Vous proposez « un nouveau départ », ça veut dire que l'ancien départ à échoué. Concrètement qu'est-ce que vous mettez dans ce nouveau départ, pour que le camerounais vous croient ?
Cet ancien départ a échoué parce que c'était centré autour de l'État. C'est l'État qui faisait tout, c'est l'État qui voulait se mettre au centre de tout. Ici le nouveau départ remet l'État à sa place dans les cinq secteurs dont je parle. Le nouveau départ repose sur ceux qui ont vraiment de l'argent. Dans une économie en réalité, ce n'est pas l'État qui a l'argent, c'est le peuple qui a l'argent, c'est le peuple qui donne à l'Etat. Je dis donc que ce modèle n'est pas bon.
L'État ne peut plus être au centre. Remettons maintenant le peuple au centre parce que c'est lui qui a de l'argent dans les téléphones et c'est lui qui va acheter les actions pour financer les grands projets. L'État ne sera plus l'actionnaire des entreprises publiques. C'est le peuple qui sera l'actionnaire de ces entreprises qui deviendront des entreprises populaires et qui vont remplir les missions de service public.
Le nouveau départ concerne aussi notre fierté. Il y a le problème de tribalisme chez nous, le manque de fierté de soi,… regardez l’état de nos routes détruites depuis des années, c'est un manque de fierté. Nous devons restaurer notre fierté. Ce nouveau départ, c'est un départ qui va considérer notre diversité ethnique, culturelle comme un avoir, comme un atout.
Et les gens vont voir lorsque je vais construire les musées ethnoculturels pour chaque communauté ethnoculturelle de notre société. Les gens vont découvrir la beauté artistique, les gens vont voir les masques traditionnels, Ils vont voir les habits traditionnels, ils vont voir l'histoire riche, millénaire de l'Afrique, de diverses communautés. Ils vont être eux-mêmes fiers de qui ils sont, en regardant simplement la beauté de notre diversité culturelle.

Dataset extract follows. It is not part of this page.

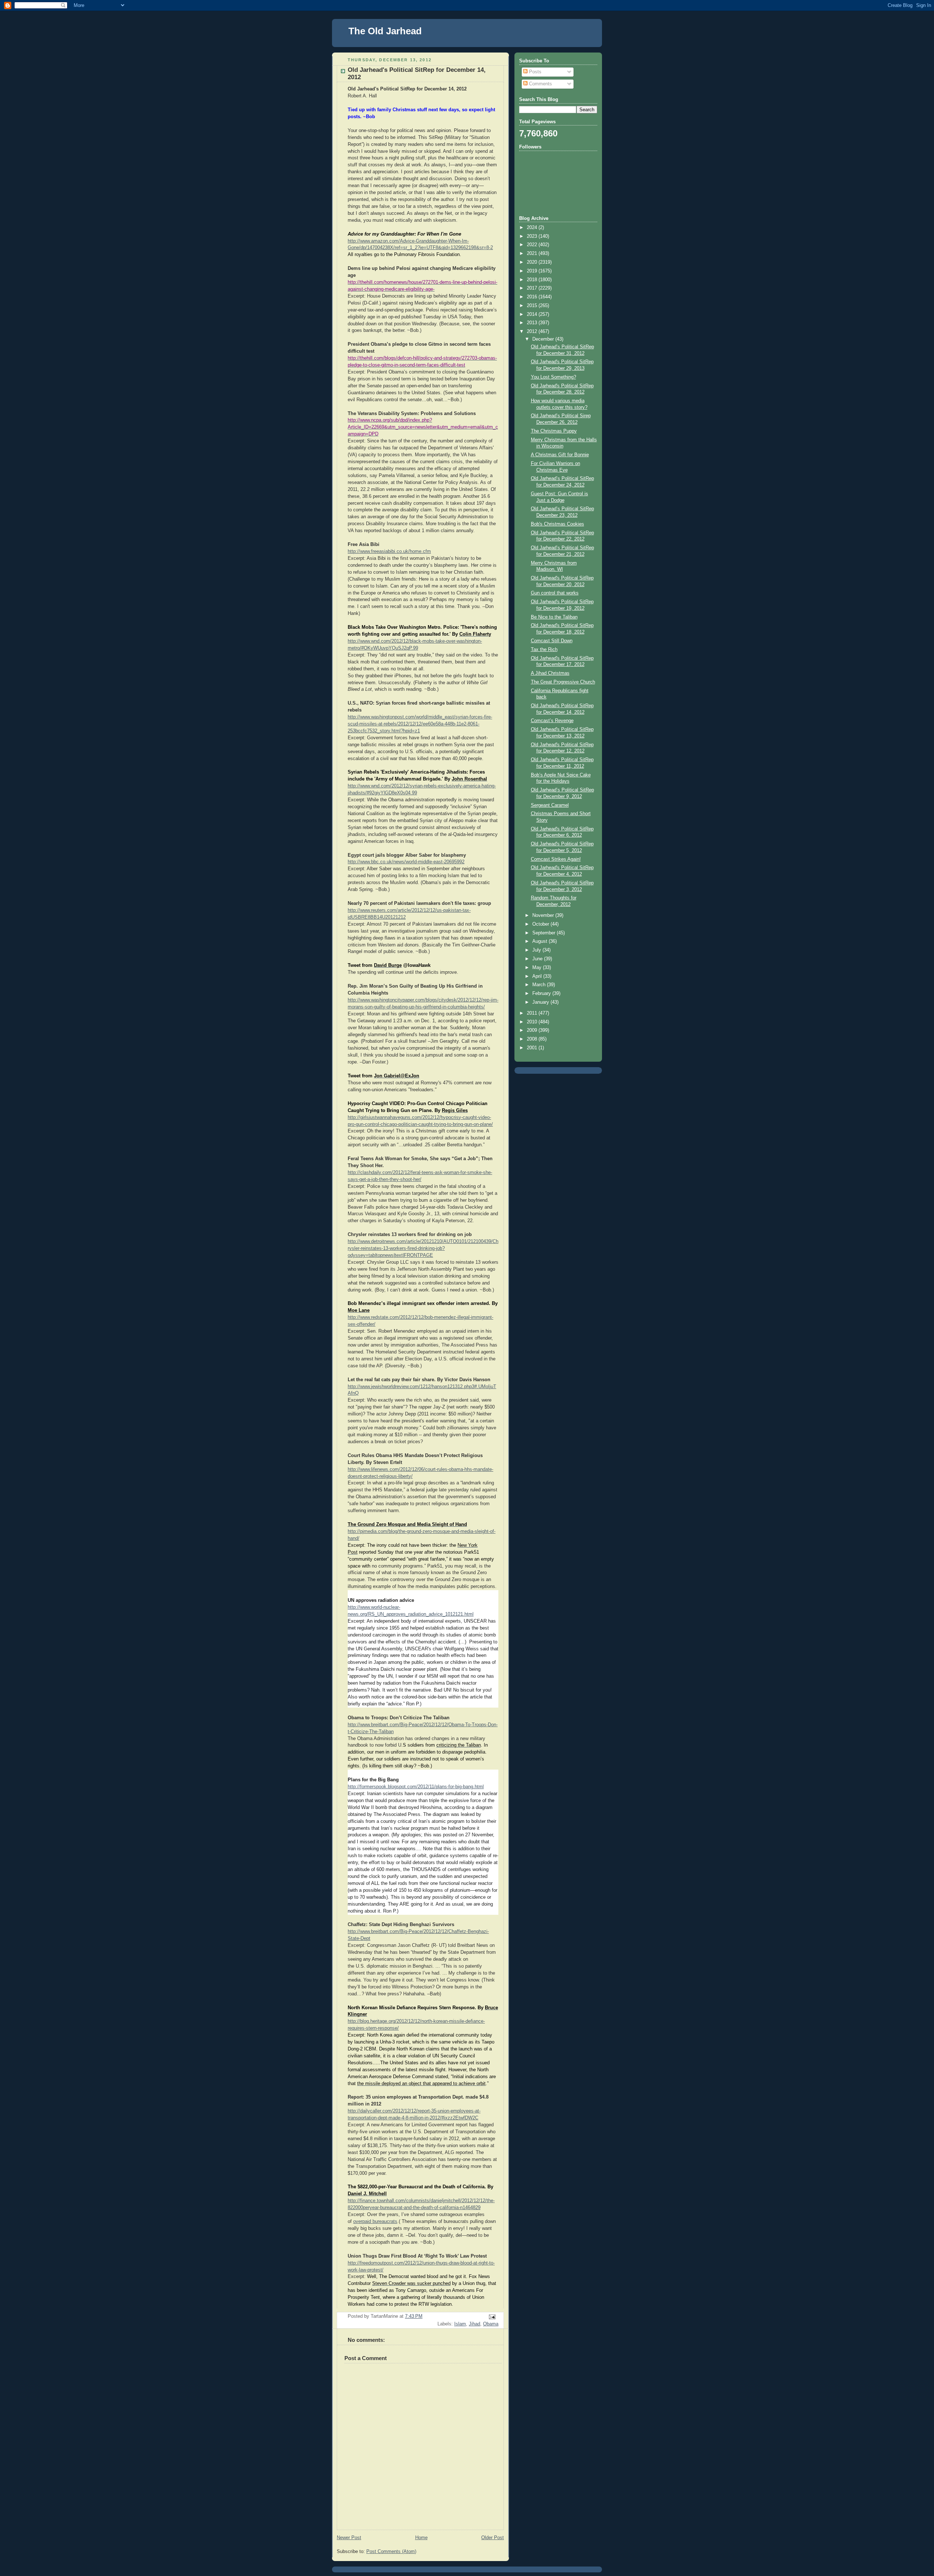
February (542, 993)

On va restaurer la fierté d'être Camerounais à nos frères et sœurs anglophones du Noso (Nord-Ouest et Sud-Ouest) en leur montrant la similitude de notre héritage ethnoculturel. En réalité, beaucoup de nos frères et sœurs anglophones sont des communautés ethnoculturelles du monde francophone également. Quand ils vont voir la communauté, le fond ethnoculturel similaire, je pense qu'ils vont retrouver cette fierté d'être Camerounais.
Et nous allons créer une académie de langues du Cameroun qui va non seulement préserver nos langues ethnoculturelles du Cameroun, les 250 ou 300, mais également fabriquer une langue nationale à partir des langues ethnoculturelles du Cameroun. Nous avons besoin de notre langue camerounaise. Vous et moi, sommes des Africains, des Camerounais. On est obligé d'utiliser les langues des Européens.
Ce n'est pas normal. On ne doit pas continuer comme ça. Il nous faut notre propre langue camerounaise qui nous permettra de communiquer entre nous sans avoir besoin d'une langue européenne. Le français et l'anglais seront relégués au statut de langues de travail. Voilà un peu ce nouveau départ dont je parle : un, fierté ; deux, modèle de financement populaire ; trois, remettre le peuple au centre du jeu politique.
En quoi consiste ce modèle de financement populaire ? Vous parlez beaucoup du téléphone, comment ça va fonctionner?
Supposons par exemple qu'une route coûte 10 000 milliards fcfa. L’Etat n’a pas de moyens. Les 10 000 milliards fcfa, comment l'entreprise va les lever ? Dans le domaine des routes, je vais créer deux entreprises populaires. La première s’appellera « Autoroute d'Afrique ». Elle va faire les grands axes routiers et les grandes voies ferrées du Cameroun. La deuxième sera la Société nationale de routes du Cameroun qui va faire les routes urbaines.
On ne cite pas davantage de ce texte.